Até hoje não entendo direito o que foi que aconteceu naquele dia… Eu estava em pé mesmo havendo vários bancos disponíveis. A mulher entrou, passou pela catraca e sentou-se muito próxima de mim. Próxima o suficiente para que eu não conseguisse desviar o olhar da sua cabeça de cabelos ralos, do couro cabeludo cheio de verrugas e do seu olhar fixo nos meus. Em qualquer outra situação, se algum desconhecido me olhasse daquele jeito, eu sairia de perto. Com ela foi impossível… Em uma fração de segundos, seus olhos lacrimejaram, sua boca tremia e ela me encarava como se eu fosse algum tipo de fantasma. Desconcertada e, inevitavelmente, segurando meu choro, tentei ser o mais discreta possível e sair do ônibus. Dei sinal, desci e me despedi da imagem daquela senhora vendo-a erguer-se na janela enquanto chorava e me seguia com o olhar. Uma imagem que durou o tempo de um ônibus desaparecer das minhas vistas, mas que permaneceu durante tanto tempo na minha lembrança, que uma verruga cresceu na minha cabeça poucos anos depois. Dois anos depois para ser mais exata, embora pudesse ter sido até cinqüenta. Qualquer saliência na cabeça me faria lembrar daquela mulher, daquele dia, daquelas verrugas, para sempre.
No começo, fiquei apavorada.
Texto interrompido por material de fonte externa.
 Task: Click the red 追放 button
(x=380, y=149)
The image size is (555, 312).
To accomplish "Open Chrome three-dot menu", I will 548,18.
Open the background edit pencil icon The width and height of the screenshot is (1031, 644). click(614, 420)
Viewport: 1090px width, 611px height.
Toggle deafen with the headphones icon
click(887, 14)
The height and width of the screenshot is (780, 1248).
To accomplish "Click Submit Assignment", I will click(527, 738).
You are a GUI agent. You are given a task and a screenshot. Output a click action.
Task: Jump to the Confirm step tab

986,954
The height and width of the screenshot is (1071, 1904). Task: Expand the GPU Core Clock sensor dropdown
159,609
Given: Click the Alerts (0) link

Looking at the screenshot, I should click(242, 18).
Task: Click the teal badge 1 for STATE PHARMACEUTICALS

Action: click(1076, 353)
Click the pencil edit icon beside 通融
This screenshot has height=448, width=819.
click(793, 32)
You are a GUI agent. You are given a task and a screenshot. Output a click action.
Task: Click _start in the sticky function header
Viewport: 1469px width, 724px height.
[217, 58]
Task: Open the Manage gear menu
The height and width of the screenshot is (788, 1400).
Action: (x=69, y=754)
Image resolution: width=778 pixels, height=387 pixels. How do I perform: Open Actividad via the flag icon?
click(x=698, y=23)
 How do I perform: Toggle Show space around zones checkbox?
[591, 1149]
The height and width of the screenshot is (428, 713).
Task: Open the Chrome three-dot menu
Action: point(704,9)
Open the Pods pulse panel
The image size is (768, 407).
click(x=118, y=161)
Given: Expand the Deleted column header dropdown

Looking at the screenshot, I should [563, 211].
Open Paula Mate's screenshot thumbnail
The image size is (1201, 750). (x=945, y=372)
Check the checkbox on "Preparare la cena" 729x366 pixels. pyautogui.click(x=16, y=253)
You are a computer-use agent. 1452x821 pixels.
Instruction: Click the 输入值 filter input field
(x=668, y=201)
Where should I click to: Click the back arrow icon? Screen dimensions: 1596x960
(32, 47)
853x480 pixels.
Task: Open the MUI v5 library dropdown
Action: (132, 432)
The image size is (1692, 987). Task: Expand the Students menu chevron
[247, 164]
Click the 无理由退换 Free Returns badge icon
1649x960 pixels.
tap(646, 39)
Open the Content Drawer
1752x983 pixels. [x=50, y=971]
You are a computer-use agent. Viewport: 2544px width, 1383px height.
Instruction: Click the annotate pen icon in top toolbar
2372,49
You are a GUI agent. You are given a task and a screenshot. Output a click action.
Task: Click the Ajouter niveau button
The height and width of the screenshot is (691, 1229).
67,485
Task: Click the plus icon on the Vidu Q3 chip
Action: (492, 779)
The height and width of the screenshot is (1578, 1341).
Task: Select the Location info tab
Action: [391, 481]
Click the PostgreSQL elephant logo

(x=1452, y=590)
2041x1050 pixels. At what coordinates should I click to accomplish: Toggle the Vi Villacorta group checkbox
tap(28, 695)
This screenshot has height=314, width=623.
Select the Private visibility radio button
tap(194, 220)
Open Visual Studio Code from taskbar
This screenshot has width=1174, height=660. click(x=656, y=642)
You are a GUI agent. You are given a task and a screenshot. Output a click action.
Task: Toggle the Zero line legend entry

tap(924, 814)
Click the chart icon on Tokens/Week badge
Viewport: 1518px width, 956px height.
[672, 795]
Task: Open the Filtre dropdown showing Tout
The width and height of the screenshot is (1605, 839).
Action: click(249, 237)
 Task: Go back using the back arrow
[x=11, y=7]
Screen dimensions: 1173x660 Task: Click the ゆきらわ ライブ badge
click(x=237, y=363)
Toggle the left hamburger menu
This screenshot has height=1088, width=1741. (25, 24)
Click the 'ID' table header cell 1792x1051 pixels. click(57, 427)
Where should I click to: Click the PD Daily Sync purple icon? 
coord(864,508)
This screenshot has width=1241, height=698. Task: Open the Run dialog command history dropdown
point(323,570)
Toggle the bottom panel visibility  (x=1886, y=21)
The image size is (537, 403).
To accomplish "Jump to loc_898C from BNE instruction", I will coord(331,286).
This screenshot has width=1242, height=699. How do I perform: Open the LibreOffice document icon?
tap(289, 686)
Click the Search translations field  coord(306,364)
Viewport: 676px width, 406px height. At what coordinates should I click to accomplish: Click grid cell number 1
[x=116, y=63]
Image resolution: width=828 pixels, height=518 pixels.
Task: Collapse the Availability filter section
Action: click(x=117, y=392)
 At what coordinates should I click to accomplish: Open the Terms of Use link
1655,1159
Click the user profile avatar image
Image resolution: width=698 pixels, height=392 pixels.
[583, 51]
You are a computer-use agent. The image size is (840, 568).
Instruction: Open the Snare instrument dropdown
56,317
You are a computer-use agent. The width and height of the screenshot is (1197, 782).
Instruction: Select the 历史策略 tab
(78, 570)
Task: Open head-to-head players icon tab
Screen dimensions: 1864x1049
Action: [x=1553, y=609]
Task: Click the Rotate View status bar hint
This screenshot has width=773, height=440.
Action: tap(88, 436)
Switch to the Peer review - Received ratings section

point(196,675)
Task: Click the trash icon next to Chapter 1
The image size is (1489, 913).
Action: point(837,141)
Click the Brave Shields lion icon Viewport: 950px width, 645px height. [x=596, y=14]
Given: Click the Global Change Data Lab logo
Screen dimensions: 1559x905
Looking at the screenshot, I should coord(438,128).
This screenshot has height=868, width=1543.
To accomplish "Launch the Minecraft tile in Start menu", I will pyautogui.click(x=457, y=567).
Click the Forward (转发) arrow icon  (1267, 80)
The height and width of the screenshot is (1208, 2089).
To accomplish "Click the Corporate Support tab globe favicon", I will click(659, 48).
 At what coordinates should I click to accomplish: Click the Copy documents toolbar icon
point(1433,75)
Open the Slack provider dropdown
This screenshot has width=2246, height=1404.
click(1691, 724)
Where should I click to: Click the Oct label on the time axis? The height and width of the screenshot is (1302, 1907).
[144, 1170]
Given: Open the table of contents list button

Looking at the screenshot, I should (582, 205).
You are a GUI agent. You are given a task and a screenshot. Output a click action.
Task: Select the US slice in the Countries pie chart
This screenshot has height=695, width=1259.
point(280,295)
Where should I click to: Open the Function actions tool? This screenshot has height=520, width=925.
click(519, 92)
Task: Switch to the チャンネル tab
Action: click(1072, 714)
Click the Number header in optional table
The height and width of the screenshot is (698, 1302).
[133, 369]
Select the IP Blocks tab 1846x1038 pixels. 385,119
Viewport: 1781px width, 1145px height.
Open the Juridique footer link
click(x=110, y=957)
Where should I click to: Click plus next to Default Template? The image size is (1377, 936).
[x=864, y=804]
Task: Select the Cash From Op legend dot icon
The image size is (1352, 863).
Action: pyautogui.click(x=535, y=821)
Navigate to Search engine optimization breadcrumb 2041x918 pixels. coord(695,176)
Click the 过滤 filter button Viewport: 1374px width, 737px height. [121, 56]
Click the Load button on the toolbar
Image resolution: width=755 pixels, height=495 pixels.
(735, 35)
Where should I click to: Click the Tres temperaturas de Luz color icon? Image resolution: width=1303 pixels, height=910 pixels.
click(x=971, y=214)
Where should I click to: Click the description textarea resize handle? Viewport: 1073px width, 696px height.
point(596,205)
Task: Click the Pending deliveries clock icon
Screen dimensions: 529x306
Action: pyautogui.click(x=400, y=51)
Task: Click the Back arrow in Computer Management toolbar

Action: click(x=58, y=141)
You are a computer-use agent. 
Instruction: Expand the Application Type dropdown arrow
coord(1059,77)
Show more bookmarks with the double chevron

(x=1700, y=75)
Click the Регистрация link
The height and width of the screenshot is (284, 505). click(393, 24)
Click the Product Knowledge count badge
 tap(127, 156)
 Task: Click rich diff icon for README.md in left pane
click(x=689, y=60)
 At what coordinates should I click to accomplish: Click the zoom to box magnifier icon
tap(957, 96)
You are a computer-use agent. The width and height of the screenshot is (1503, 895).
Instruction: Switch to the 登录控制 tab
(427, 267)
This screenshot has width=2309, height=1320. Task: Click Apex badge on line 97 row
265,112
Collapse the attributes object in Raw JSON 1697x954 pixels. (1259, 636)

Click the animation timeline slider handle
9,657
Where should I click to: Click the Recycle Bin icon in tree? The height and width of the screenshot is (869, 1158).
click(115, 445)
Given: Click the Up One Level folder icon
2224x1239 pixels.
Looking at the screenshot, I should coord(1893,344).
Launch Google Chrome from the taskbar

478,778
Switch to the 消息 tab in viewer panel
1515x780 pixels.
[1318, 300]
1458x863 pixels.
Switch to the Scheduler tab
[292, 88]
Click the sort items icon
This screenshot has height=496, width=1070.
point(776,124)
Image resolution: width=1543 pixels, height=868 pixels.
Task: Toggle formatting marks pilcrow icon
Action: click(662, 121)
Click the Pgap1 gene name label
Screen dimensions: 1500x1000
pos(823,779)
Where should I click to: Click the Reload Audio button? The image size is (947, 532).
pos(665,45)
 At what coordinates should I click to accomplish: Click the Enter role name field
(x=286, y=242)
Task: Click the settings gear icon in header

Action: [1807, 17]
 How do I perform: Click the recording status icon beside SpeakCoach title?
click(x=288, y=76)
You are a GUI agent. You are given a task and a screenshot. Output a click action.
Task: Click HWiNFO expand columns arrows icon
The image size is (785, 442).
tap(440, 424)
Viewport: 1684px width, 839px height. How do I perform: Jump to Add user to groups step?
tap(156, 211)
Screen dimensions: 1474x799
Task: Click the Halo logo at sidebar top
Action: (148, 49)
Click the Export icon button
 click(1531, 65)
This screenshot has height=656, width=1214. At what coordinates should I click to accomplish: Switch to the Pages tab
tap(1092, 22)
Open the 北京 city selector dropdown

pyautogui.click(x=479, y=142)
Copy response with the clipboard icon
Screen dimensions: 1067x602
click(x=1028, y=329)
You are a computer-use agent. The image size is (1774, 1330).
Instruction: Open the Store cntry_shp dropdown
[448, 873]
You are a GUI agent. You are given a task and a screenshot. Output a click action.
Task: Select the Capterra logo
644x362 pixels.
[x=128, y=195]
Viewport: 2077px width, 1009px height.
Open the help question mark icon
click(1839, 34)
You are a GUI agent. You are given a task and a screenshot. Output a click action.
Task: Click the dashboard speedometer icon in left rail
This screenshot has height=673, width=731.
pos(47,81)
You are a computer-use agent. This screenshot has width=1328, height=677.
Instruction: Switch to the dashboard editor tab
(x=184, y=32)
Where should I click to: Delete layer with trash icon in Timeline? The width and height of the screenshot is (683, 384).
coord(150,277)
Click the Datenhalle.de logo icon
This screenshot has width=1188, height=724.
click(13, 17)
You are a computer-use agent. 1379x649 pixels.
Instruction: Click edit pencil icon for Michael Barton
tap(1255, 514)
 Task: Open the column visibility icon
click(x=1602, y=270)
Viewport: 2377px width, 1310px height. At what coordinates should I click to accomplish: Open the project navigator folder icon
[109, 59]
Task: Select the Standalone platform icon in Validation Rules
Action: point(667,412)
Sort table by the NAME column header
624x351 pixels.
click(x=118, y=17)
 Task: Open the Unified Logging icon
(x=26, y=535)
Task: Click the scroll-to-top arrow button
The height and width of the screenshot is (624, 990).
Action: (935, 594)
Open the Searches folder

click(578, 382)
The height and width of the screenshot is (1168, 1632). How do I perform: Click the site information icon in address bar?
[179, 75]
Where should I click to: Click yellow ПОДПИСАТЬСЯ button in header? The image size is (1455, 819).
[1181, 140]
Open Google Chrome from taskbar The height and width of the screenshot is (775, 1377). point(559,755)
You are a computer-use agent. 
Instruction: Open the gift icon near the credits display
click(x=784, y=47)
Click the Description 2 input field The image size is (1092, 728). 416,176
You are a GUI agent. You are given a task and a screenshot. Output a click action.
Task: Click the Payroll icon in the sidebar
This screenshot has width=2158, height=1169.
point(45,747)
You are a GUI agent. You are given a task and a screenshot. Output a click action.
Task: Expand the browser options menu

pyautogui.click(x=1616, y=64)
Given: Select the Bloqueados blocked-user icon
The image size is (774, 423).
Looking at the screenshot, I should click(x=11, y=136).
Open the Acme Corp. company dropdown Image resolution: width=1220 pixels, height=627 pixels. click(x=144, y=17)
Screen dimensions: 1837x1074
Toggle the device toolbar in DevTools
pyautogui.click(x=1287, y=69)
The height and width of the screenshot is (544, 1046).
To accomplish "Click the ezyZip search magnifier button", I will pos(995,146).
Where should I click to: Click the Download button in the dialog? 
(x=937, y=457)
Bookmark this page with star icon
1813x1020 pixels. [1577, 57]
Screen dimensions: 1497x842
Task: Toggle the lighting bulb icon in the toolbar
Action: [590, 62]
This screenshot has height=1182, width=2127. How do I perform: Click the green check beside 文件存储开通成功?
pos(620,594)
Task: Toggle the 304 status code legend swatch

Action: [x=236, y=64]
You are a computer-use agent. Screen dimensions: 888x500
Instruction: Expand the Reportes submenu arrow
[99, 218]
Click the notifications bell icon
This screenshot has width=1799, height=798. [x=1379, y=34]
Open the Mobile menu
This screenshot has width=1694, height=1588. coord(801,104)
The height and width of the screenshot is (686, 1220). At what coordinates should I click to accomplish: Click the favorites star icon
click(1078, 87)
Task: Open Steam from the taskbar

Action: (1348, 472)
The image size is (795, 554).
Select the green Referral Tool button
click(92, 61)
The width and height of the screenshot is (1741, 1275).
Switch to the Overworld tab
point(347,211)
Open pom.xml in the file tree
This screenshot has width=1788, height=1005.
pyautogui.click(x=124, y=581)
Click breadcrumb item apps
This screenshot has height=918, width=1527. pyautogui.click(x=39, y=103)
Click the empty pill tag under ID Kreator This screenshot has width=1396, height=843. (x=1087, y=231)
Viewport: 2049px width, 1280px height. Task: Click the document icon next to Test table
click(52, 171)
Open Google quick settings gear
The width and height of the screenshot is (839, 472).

Fui a dermatologistas, oncologistas, escrevi um testamento de bugigangas e decidi que não arrastaria o meu câncer no cérebro até a terceira idade. Todos os exames, inclusive um raio-x do crânio que eu obriguei o médico a solicitar, me disseram que aquilo era um nervinho estúpido e sem importância. Isso, óbvio, porque médico nenhum acreditaria que, na minha cabeça, o que existia era a idéia fixa de que, a mulher da cabeça de verrugas, era o meu futuro, que havia aparecido no meu passado, na tentativa de me mostrar como nós duas acabaríamos no final da nossa história. Uma versão dramática de algum filme barato com uma máquina do tempo eficiente. Filme barato e triste…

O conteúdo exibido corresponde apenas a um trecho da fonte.